By Pauline Kerr
As Ontario prepared to enter to another provincewide lockdown, we heard a lot about COVID fatigue and freedom of choice, mostly in connection with people who insist it is their right to decide whether or not to wear a mask, get vaccinated – or not, and host a party or vacation when, where and how they choose.
They are mad at the government for telling them to stay home when they want to frolic in the Caribbean sunshine. They hold rallies against lockdowns, litter social media with calls to action against masks and distancing rules, and spout on about the whole thing being a massive conspiracy every chance they get.
Forget COVID fatigue; what about anti-masker and anti-vaxxer fatigue? We are tired of hearing self-centred individuals snivel that their rights are being violated because a store manager told them “no mask, no service.”
We are exhausted at having to listen to yet another self-styled internet guru declare vaccines are unnecessary because COVID-19 is a myth.
In all honesty, no one likes wearing masks, with the possible exception of people who ate spinach for lunch. Distancing rules are difficult to follow when we would like nothing better than to hug a friend, play with our grandchildren or crowd into an arena to see the home team win the trophy.

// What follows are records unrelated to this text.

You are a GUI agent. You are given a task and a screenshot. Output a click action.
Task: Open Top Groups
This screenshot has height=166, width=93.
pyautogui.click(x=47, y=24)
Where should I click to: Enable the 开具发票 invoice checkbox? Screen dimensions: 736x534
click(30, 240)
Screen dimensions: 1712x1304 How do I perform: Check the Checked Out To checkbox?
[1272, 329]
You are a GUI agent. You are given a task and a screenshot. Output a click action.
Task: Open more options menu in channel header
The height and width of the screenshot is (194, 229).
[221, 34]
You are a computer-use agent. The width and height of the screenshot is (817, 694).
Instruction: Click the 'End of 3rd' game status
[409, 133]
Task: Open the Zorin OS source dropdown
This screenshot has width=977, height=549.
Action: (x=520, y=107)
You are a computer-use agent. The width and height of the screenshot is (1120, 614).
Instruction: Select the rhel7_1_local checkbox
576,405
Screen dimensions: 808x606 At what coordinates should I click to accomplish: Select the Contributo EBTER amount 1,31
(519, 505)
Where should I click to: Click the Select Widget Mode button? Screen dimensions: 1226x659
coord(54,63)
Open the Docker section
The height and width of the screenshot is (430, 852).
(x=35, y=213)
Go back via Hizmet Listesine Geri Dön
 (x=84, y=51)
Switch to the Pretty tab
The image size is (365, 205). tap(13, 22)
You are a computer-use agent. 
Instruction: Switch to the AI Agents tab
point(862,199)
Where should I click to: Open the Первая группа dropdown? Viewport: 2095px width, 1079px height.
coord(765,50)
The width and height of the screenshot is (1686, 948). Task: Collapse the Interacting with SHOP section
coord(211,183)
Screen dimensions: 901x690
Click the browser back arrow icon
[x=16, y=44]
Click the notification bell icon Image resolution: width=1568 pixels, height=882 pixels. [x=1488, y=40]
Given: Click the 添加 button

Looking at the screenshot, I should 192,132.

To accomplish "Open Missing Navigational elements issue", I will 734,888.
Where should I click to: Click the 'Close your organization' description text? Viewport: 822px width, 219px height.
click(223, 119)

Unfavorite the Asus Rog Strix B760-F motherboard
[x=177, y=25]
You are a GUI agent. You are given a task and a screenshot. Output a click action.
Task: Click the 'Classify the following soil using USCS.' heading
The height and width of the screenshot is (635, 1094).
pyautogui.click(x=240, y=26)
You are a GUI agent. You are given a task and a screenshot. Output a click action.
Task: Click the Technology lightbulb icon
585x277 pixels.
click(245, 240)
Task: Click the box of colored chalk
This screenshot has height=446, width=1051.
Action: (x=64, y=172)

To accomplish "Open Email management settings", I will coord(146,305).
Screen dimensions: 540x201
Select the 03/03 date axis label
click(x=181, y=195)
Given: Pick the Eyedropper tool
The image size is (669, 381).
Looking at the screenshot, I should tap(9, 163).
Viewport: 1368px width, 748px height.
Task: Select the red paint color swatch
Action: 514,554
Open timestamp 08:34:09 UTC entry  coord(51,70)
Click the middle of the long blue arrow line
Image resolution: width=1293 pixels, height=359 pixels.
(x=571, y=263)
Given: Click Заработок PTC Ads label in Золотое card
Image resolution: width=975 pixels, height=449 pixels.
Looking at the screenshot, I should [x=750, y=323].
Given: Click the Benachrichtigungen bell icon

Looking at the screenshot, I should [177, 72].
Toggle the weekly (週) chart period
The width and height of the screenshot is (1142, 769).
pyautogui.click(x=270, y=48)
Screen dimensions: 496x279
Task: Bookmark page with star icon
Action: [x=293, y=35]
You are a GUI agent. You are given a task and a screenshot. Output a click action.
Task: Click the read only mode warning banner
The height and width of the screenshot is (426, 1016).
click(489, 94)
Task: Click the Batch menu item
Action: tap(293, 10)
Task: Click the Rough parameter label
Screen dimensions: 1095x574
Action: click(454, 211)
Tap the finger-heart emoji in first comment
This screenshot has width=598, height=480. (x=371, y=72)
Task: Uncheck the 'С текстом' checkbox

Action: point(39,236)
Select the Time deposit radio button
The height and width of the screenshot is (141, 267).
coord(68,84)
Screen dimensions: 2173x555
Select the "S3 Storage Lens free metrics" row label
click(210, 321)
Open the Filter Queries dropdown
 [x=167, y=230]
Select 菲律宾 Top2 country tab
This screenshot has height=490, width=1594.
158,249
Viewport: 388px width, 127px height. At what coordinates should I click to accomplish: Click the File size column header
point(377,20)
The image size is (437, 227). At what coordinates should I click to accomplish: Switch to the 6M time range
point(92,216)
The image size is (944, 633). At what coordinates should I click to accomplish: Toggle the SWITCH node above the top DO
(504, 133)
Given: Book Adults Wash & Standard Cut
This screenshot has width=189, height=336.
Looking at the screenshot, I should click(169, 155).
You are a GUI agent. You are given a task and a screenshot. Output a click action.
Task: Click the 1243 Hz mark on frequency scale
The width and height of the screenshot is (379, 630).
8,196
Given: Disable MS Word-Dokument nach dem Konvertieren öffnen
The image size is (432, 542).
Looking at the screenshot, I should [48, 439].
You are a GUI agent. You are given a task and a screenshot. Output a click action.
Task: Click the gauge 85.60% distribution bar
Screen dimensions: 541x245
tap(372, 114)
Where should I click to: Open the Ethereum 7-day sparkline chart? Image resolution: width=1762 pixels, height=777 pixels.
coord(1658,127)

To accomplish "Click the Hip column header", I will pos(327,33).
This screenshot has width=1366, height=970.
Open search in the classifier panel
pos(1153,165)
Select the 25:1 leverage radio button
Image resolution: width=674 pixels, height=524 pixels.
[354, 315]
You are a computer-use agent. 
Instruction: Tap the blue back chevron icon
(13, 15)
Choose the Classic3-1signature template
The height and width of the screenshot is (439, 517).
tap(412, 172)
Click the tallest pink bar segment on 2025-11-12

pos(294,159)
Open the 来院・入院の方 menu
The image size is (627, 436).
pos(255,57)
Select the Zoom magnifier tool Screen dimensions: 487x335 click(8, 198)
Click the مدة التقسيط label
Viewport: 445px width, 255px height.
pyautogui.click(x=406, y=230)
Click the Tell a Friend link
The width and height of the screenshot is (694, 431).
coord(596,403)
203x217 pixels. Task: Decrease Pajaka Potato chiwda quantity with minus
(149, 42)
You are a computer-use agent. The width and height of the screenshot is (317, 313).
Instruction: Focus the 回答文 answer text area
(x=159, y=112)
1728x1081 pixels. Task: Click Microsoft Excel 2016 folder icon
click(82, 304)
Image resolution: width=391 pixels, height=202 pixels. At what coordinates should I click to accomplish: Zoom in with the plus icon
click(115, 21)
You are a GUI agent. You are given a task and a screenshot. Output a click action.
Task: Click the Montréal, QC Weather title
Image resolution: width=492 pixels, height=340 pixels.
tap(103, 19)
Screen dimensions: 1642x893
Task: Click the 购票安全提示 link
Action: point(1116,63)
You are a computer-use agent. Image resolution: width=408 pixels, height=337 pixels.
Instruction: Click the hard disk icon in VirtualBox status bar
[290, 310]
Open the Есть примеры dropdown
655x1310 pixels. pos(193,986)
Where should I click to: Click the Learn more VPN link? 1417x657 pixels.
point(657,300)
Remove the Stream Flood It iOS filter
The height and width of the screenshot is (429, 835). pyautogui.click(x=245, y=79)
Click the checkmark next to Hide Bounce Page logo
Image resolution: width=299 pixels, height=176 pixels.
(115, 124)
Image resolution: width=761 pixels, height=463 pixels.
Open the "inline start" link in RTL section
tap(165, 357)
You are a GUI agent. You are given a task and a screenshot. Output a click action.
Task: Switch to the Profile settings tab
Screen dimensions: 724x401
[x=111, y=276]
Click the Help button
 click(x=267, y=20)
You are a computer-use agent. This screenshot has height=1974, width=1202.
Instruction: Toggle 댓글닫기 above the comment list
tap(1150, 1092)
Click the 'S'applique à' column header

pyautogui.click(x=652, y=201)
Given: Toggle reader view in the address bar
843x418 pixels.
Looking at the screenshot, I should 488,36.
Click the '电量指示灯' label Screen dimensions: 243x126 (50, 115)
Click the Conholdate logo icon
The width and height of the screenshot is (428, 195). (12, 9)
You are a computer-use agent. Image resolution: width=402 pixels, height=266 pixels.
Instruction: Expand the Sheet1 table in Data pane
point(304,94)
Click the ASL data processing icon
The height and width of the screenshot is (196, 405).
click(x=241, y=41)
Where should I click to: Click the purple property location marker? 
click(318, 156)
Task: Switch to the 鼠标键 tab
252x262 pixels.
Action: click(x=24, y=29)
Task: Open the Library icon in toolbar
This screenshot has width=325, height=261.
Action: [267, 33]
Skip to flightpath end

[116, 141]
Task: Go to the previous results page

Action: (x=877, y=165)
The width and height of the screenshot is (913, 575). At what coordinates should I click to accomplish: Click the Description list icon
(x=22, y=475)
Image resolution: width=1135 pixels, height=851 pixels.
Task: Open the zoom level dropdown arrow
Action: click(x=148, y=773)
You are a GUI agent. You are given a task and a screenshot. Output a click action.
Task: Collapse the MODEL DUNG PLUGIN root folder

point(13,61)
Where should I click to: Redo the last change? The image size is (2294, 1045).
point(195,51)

COVID-19 lockdowns have meant the cancellation of favourite activities, fundraisers and special events. We miss our concerts, live theatre, parades and all the rest of what makes life in this community so enjoyable. We miss being able to see our loved ones in person, rather than through a window or on Zoom. We miss having a busy social life.
We look forward to the day when we can safely enjoy a beverage with neighbours, listen to our children describe how exciting the field trip was, and go grocery shopping without a mask, complete with stopping to chat with acquaintances in the cat food aisle.
For the past year, we have worked hard to keep our families and ourselves safe and healthy, turning the kitchen table into an office and classroom, depending on what level of protection we were at.
We have heeded the public health warnings and done as much as possible to prevent the spread of the virus.
We have washed our hands, worn masks and maintained that six-foot distance, awkward though it has been, for over a year.
While most of us have been truly “in this together,” there are some who have opted out. Whether they are just contrary individuals who enjoy paddling up a waterfall, or whether they actually believe COVID is a government conspiracy, remains a mystery.
They cite personal freedom as a reason not to wear a mask. The fact is, I wear a mask to protect you; you wear a mask to protect me. We all get vaccinated to protect everyone. The person who refuses masks and vaccination on the grounds they violate his personal rights apparently has no problem violating the rights of everyone he encounters – those who have to share space with customers, clients, patients and fellow public transit users. They use whatever personal protective equipment is available, and shower and change their clothes the minute they get home so their families are safe. Surely their rights to safety should take precedence over someone’s dislike of masks and/or needles.
However, most of us know individuals who smirk about evading the “COVID police” at their last party, and shrug off suggestions they need to be more responsible. We clearly are not all in this together.
That is the source of much of the frustration we are feeling. When we see pictures of crowds gathered in parks and at the most recent anti-mask rally, we feel as if we are carrying the weight of this whole mess on our shoulders. Exhausting.
It is not COVID fatigue we feel, but anti-masker and anti-vaxxer fatigue. What we need to get us through this final (we hope!) lockdown is for everyone to do his or her fair share so all of us can breathe a little easier.